Across the 6 trials, median follow-up ranged from 2.4 to 4.2 years, T2D duration ranged from 11.8 to 15.8 years, and average baseline HbA1c ranged from 8.1% to 8.3% (Table). The proportion of patients with prevalent ASCVD ranged from 40.6% in DECLARE-TIMI 58 to 100% in EMPA-REG OUTCOME and VERTIS CV. The proportion of patients with baseline eGFR less than 60 mL/min/1.73 m2 ranged from 7.4% in DECLARE-TIMI 58 to 59.8% in CREDENCE. History of heart failure ranged from 10.0% in DECLARE-TIMI 58 to 23.7% in VERTIS CV (Table).

Overall, 4931 patients experienced a MACE, with 4024 (81.6%) of the MACE outcomes occurring in the subset of patients with prevalent ASCVD. Analyses of associations between SGLT2 inhibitors and outcomes on the hazard for MACE overall and by ASCVD status at baseline are presented in Figure 1. Overall, SGLT2 inhibitors significantly reduced the hazard for MACE (HR, 0.90; 95% CI, 0.85-0.95; Q statistic, P = .27); the presence or absence of ASCVD did not modify the treatment outcome on MACE (HR, 0.89; 95% CI, 0.84-0.95 and HR, 0.94; 95% CI, 0.83-1.07; P = .63 for interaction). Similar findings were observed in additional prespecified subgroup analyses by baseline HbA1c, albuminuria, eGFR, and history of heart failure (eFigure 2 in the Supplement).

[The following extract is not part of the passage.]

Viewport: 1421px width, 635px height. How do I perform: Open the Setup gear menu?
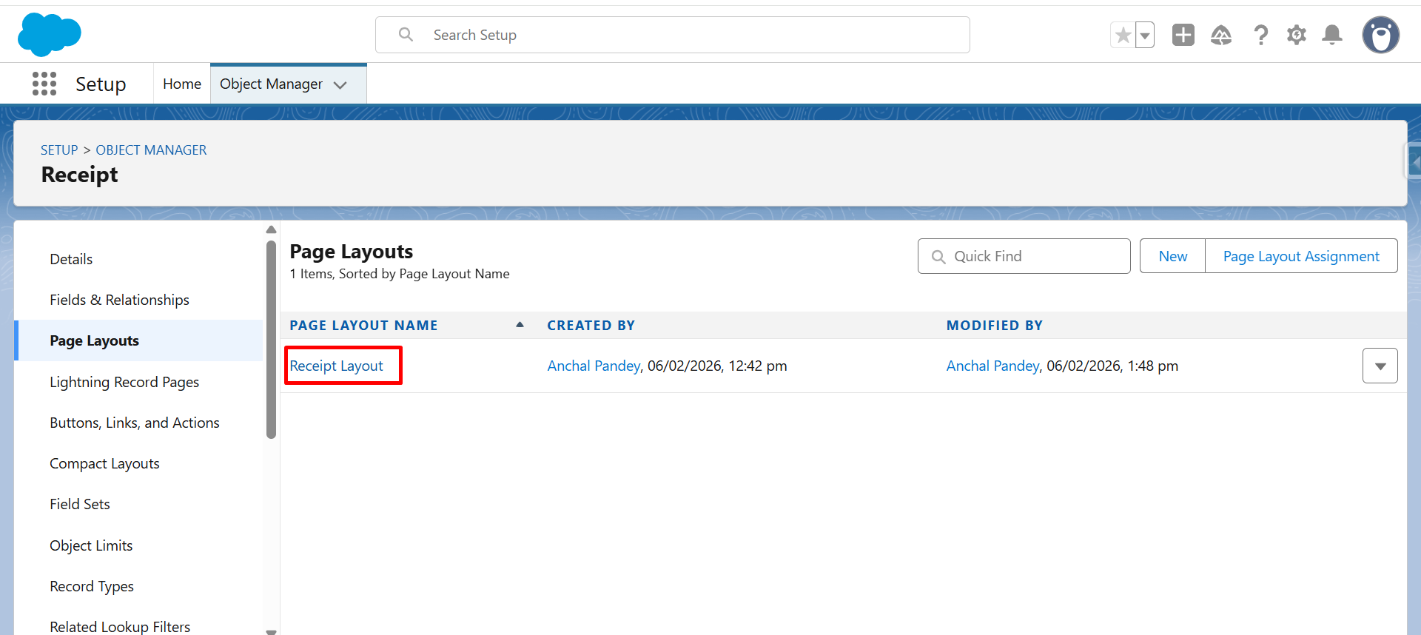point(1296,35)
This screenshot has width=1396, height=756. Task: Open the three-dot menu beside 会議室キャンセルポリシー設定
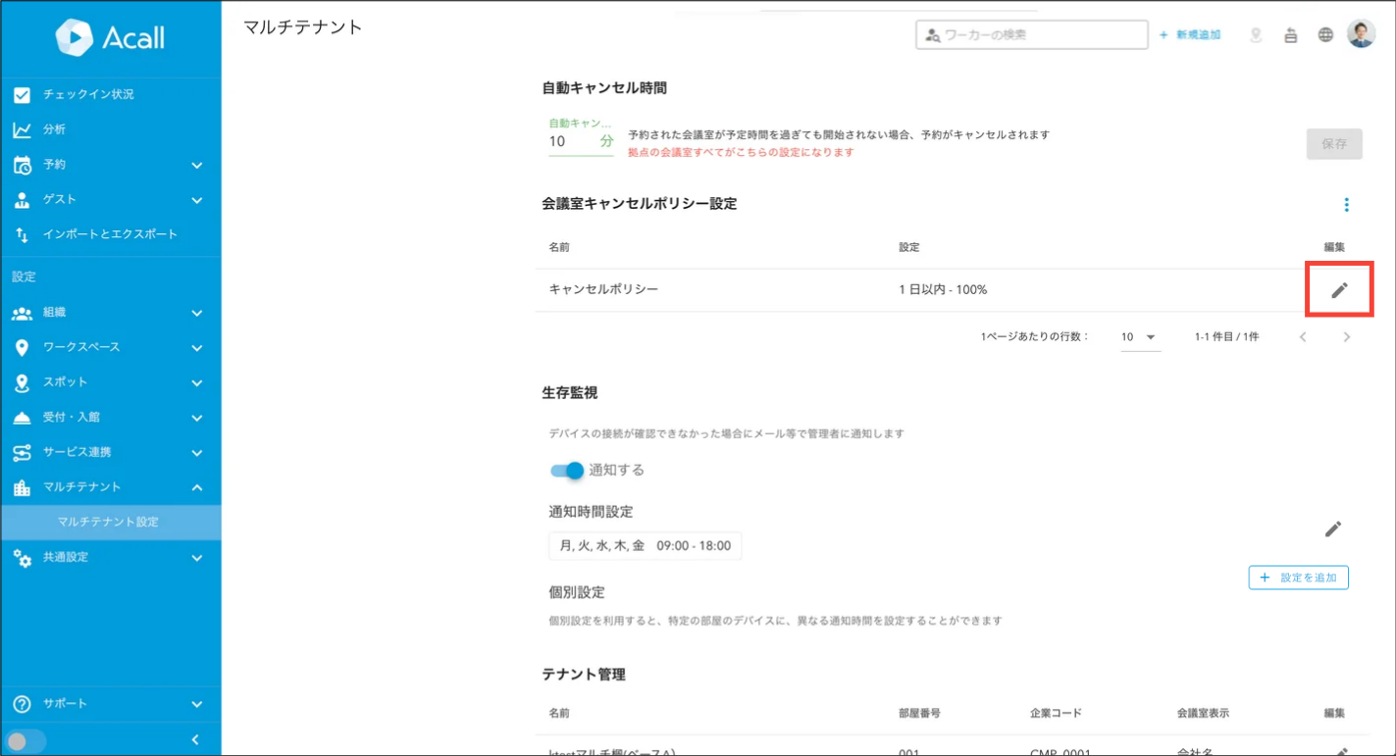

Overall, 2031 CV death events occurred, including 1680 (82.7%) of CV deaths in the subset of patients with prevalent ASCVD. Associations of SGLT2 inhibitors on the hazard for CV death overall and by ASCVD status are presented in Figure 2. Overall, the SGLT2 inhibitors significantly reduced the hazard for CV death (HR, 0.85; 95% CI, 0.78-0.93), with moderate heterogeneity observed across the trials (Q statistic, P = .02; I2 = 64.3%), with no interaction of outcome observed for those with vs without ASCVD (HR, 0.83; 95% CI, 0.76-0.92 and HR, 0.95; 95% CI, 0.77-1.17, respectively; P = .41 for interaction). Similar findings were observed in additional prespecified subgroup analyses by baseline HbA1c, albuminuria, eGFR, and history of heart failure (eFigure 3 in the Supplement). In analyses of all-cause mortality occurring in 3339 patients, SGLT2 inhibitors were associated with a reduced risk overall, with moderate heterogeneity of outcome (HR, 0.87; 95% CI, 0.81-0.93; Q statistic P = .06; I2 = 56.5%), with no significant interaction by ASCVD status (P = .64 for interaction; eFigure 4 in the Supplement).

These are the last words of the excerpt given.